Świat Palikota runął, a nim samym zawładnęły mityczne furie. Przez trzy dni po publikacji w "Polsce" rewelacji o jego rzekomym homoseksualizmie, przez trzy dni po publikacji zdjęć z kolacji z mężczyzną w "Super Expressie", przez trzy dni po publikacji w "Dzienniku" pytań otwartych o orientację politycznego błazna, przez trzy dni Palikot milczał. Siły zbierał. Odpowiedź rychtował.
Wczoraj na swoim internetowym blogu wypalił. Nie będę pisał, co odpowiedział, bo nie wiem, nigdy nie wiedziałem, o co mu chodzi. Ale bardzo mi się podobało, jak Palikot szydził ze spadku sprzedaży "Dziennika", bo on może był właścicielem dobrego tygodnika "Ozon", któremu tak spadła sprzedaż, że zniknął. A poza tym, jakie to merytoryczne, "Dziennik" pyta o orientację, a Palikot: "A wam sprzedaż spada". Dobrze, że nie wypalił nic o biciu Murzynów...
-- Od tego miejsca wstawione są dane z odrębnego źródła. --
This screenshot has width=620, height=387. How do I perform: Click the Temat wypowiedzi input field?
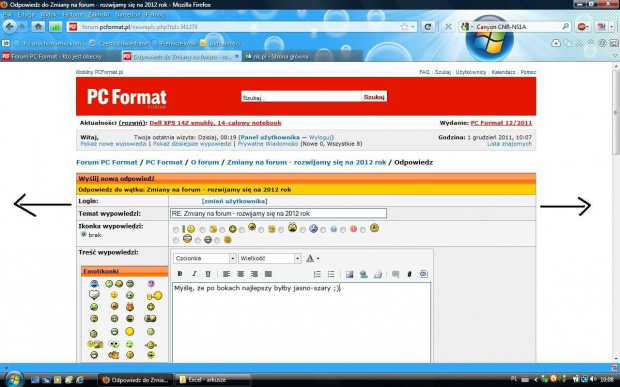278,213
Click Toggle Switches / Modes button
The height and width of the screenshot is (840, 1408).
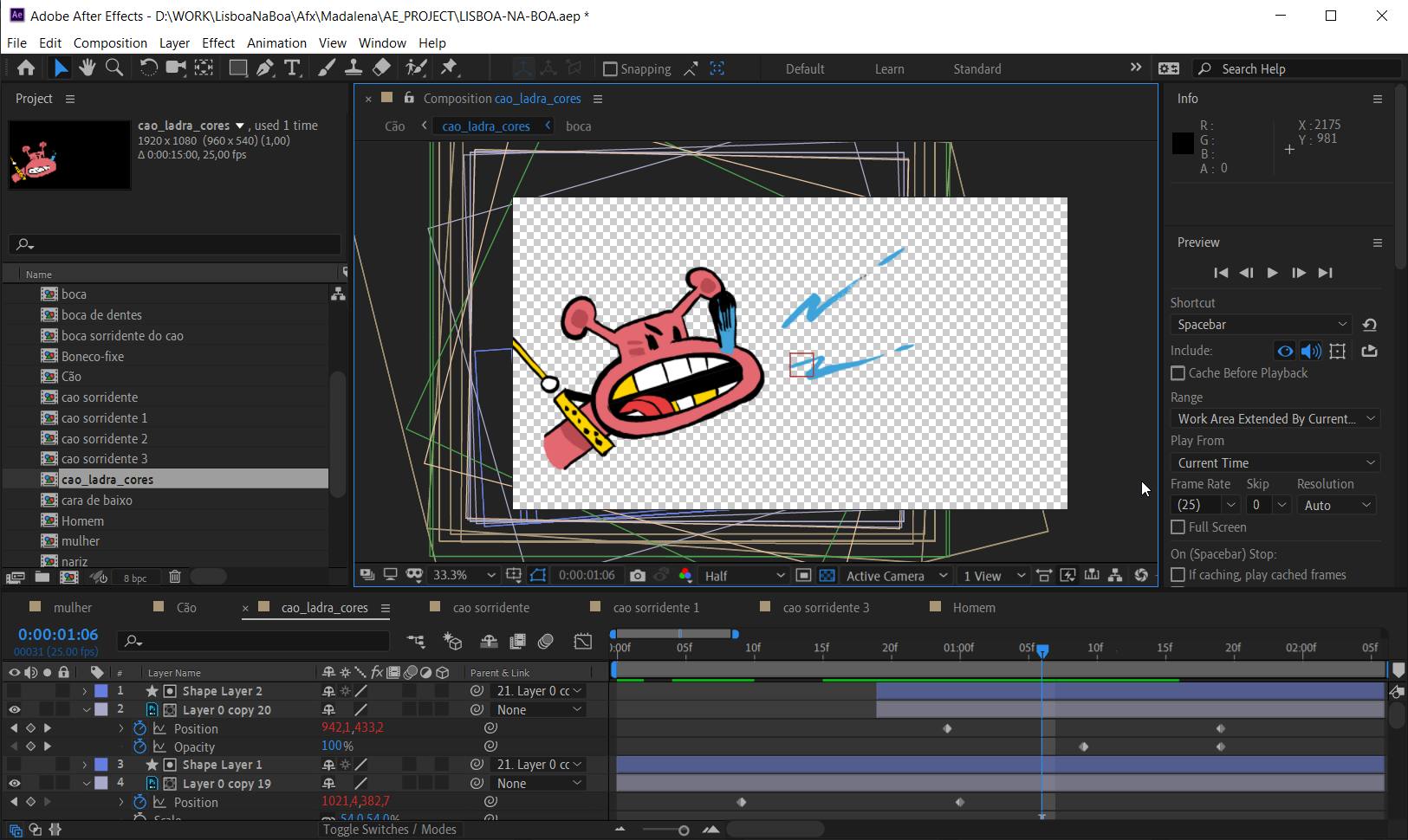click(x=389, y=830)
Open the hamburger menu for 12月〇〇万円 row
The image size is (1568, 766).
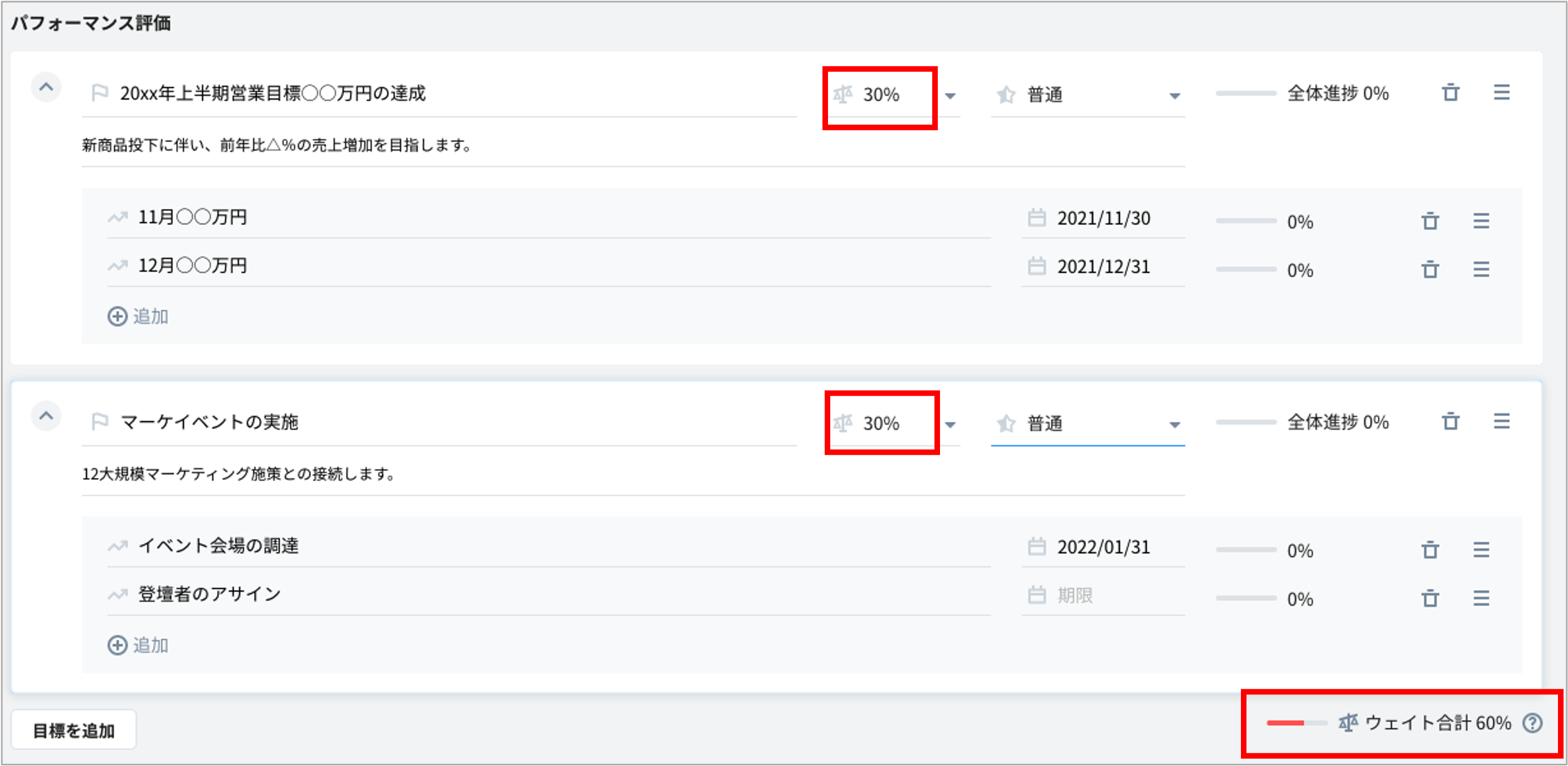[x=1481, y=270]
Informacje o wściekłości Palikota podał wczoraj portal onet.pl. I tu dobra wieść dla posła, w jednym z radykalnych komentarzy anonimowy internauta na tym portalu pytał: "Gej nie gej, ale niech się wpisze chociaż jedna normalna kobieta, która poszłaby z Palikotem na trzeźwo do łóżka". Były wpisy na tak.